GPU 0: LLM inference with FlashAttention
GPU 1: RAPIDS cuGraph + Graphistry visualization

Why Split-GPU?¶

Maximized utilization: Both GPUs working simultaneously
No memory contention: Inference and analytics separated
Better performance: Dedicated GPU resources for each task
Scalability: Easy to add more visualization workloads

Configuration¶

Always use tensor_split="1.0,0.0" to keep model on GPU 0:

server.start_server(
    model_path=model_path,
    gpu_layers=99,
    tensor_split="1.0,0.0",  # GPU 0 = 100%, GPU 1 = 0%
    flash_attn=1,
)

Storage Locations¶

Model Storage¶

Store models in /kaggle/working/models/:

model_path = hf_hub_download(
    repo_id="unsloth/gemma-3-1b-it-GGUF",
    filename="gemma-3-1b-it-Q4_K_M.gguf",
    local_dir="/kaggle/working/models",  # Persistent across runs
)

Binary Cache¶

llamatelemetry binaries are cached in /root/.cache/llamatelemetry/.

Output Files¶

Save outputs to /kaggle/working/:

output_path = "/kaggle/working/traces.json"

Resource Management¶

VRAM Monitoring¶

Monitor GPU memory usage:

!nvidia-smi --query-gpu=index,memory.used,memory.total,utilization.gpu --format=csv

Recommended Model Sizes¶

For Kaggle dual T4 (15GB VRAM each):

Model Size	Quantization	VRAM (GPU 0)	Recommended
1B-2B	Q4_K_M	1-2GB	✅ Excellent
3B-5B	Q4_K_M	2-3.5GB	✅ Good
7B-8B	Q4_K_M	4-5GB	⚠️ OK (limited context)
13B+	Q4_K_M	7-9GB	❌ Not recommended

Context Size Management¶

Adjust context size based on model:

# Small models (1B-5B): Use full 8192 context
server.start_server(
    model_path=model_path,
    gpu_layers=99,
    ctx_size=8192,
    flash_attn=1,
)

# Larger models (7B-13B): Reduce context
server.start_server(
    model_path=model_path,
    gpu_layers=99,
    ctx_size=4096,  # Reduced
    flash_attn=1,
)

Best Practices¶

1. Use Explicit OTLP Endpoints¶

Always specify full paths for OTLP endpoints:

from opentelemetry.exporter.otlp.proto.grpc.trace_exporter import OTLPSpanExporter

exporter = OTLPSpanExporter(
    endpoint="http://localhost:4317/v1/traces",  # Explicit path
    insecure=True
)

2. Prefer In-Memory Exporters for Development¶

For testing and visualization, use in-memory exporters:

from opentelemetry.sdk.trace.export import SimpleSpanProcessor
from opentelemetry.sdk.trace.export.in_memory_span_exporter import InMemorySpanExporter

memory_exporter = InMemorySpanExporter()
processor = SimpleSpanProcessor(memory_exporter)

3. Clean Up Resources¶

Always stop the server when done:

server.stop_server()

4. Save Important Outputs¶

Save traces and visualizations before ending session:

import json

# Save traces
with open("/kaggle/working/traces.json", "w") as f:
    json.dump(collected_spans, f)

# Save Graphistry URL
print(f"Graphistry URL: {g.url}")

Common Issues¶

Issue: Binary Download Fails¶

Solution: Clear cache and retry:

import shutil
shutil.rmtree("/root/.cache/llamatelemetry/", ignore_errors=True)

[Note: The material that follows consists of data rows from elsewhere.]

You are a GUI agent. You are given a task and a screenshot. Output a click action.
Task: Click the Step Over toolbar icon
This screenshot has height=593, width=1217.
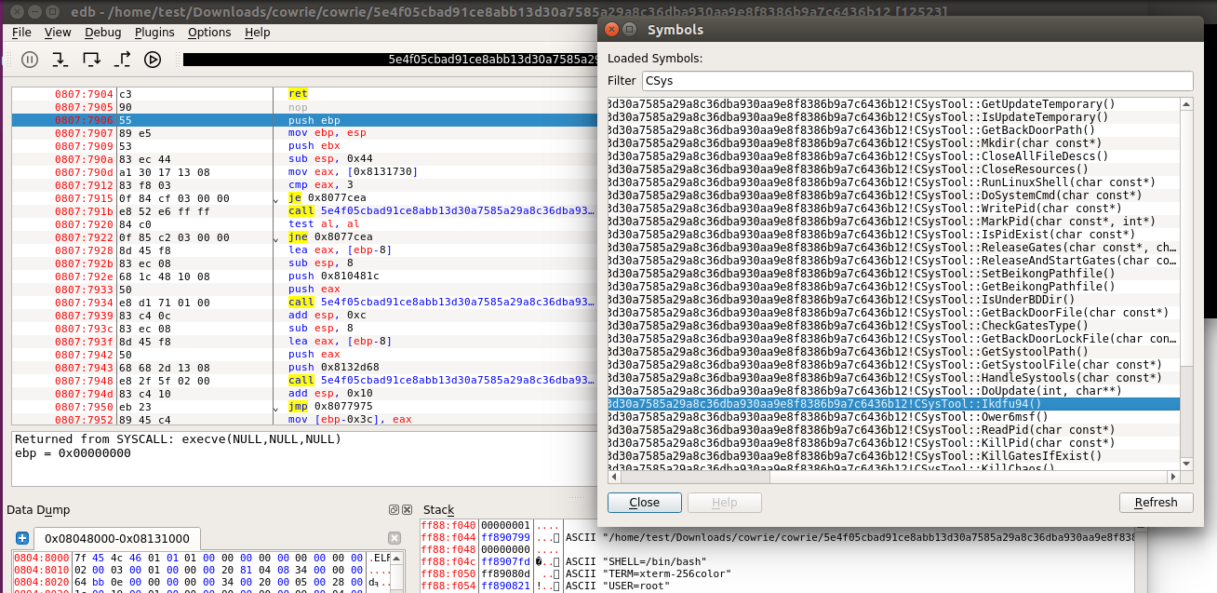91,60
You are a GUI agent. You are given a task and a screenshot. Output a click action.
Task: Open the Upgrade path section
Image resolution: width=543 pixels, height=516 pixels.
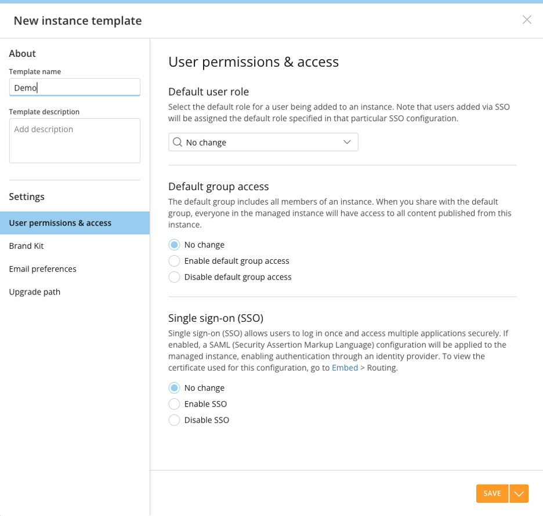click(35, 292)
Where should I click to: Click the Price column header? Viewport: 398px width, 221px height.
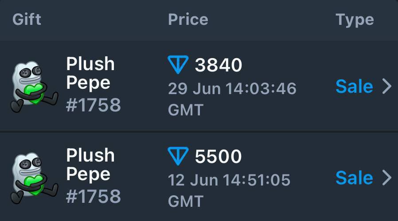[x=188, y=20]
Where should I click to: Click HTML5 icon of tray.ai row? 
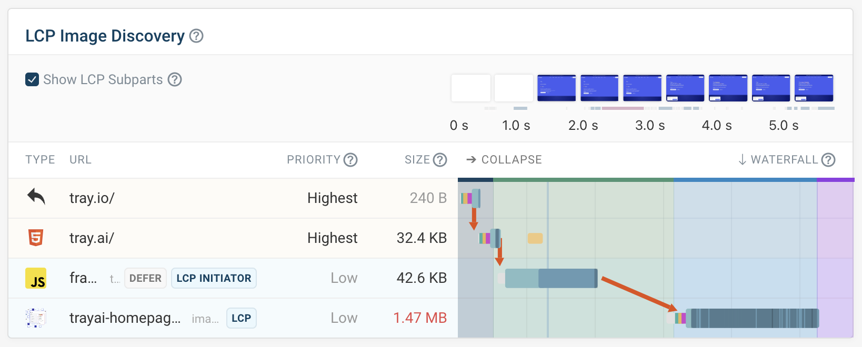(36, 238)
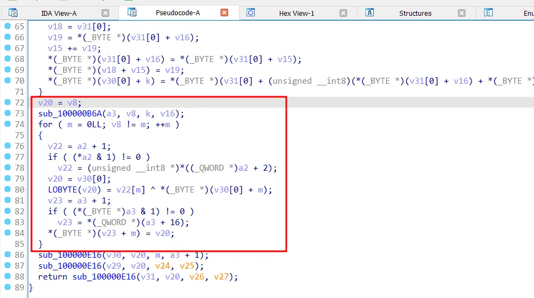This screenshot has height=298, width=534.
Task: Click the IDA View-A tab icon
Action: [x=14, y=13]
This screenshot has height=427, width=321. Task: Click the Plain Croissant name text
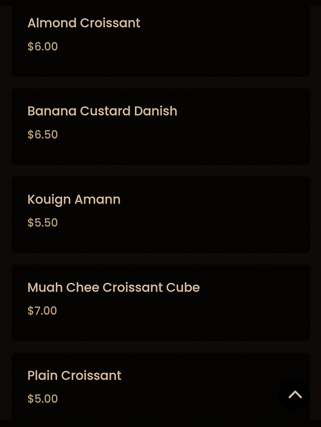74,375
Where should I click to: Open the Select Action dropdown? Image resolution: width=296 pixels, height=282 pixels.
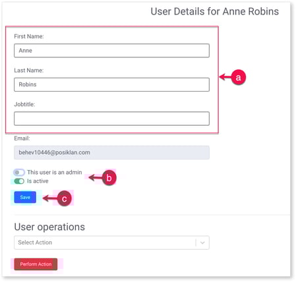[x=111, y=242]
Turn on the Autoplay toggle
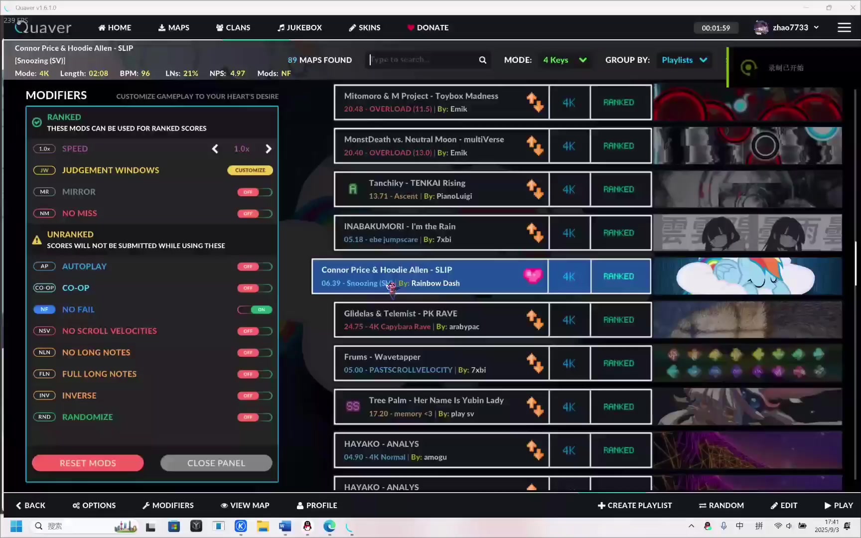The height and width of the screenshot is (538, 861). 255,267

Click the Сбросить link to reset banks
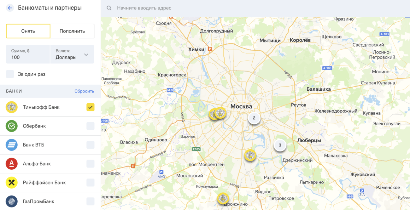[84, 91]
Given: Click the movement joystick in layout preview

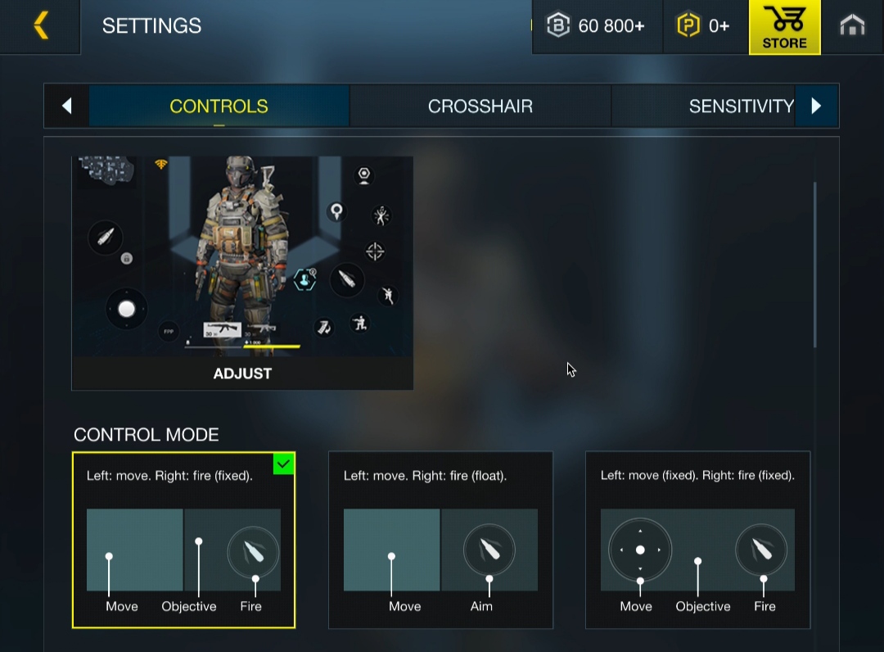Looking at the screenshot, I should [126, 309].
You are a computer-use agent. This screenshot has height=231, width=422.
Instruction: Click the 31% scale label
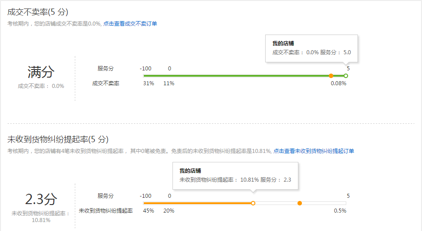[148, 83]
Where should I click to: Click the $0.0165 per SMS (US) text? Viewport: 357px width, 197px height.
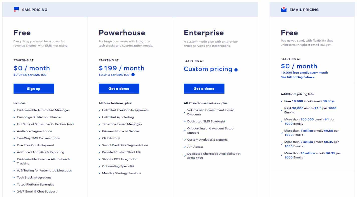click(x=30, y=75)
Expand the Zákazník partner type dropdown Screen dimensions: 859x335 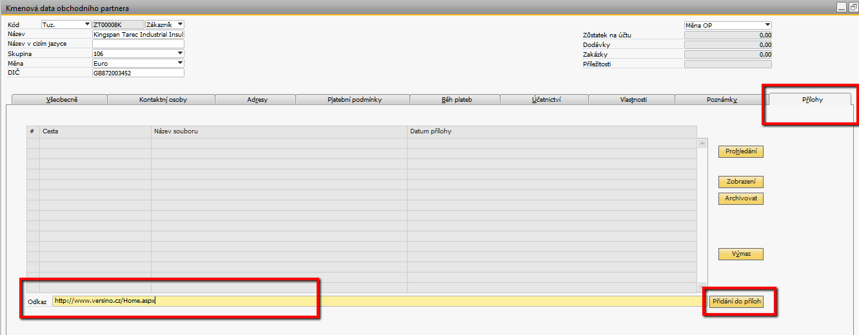(x=179, y=24)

!pip install -q --no-cache-dir --force-reinstall \
    git+https://github.com/llamatelemetry/llamatelemetry.git@v0.1.0

Issue: Out of Memory¶

Solution: Use smaller model or reduce context:

# Use smaller model
model_path = hf_hub_download(
    repo_id="unsloth/gemma-3-1b-it-GGUF",  # 1B instead of 4B
    filename="gemma-3-1b-it-Q4_K_M.gguf",
    local_dir="/kaggle/working/models",
)

# Or reduce context size
server.start_server(
    model_path=model_path,
    ctx_size=4096,  # Reduce from 8192
    flash_attn=1,
)

Issue: Graphistry Connection Fails¶

Solution: Ensure GPU 1 is available and internet is enabled:

import graphistry
graphistry.register(
    api=3,
    protocol="https",
    server="hub.graphistry.com",
    token="YOUR_TOKEN"  # Get free token from graphistry.com
)

Issue: No Spans Captured¶

Solution: Attach exporter before making requests:

# Set up telemetry FIRST
from llamatelemetry.telemetry import setup_telemetry
tracer, meter = setup_telemetry(service_name="llm-service")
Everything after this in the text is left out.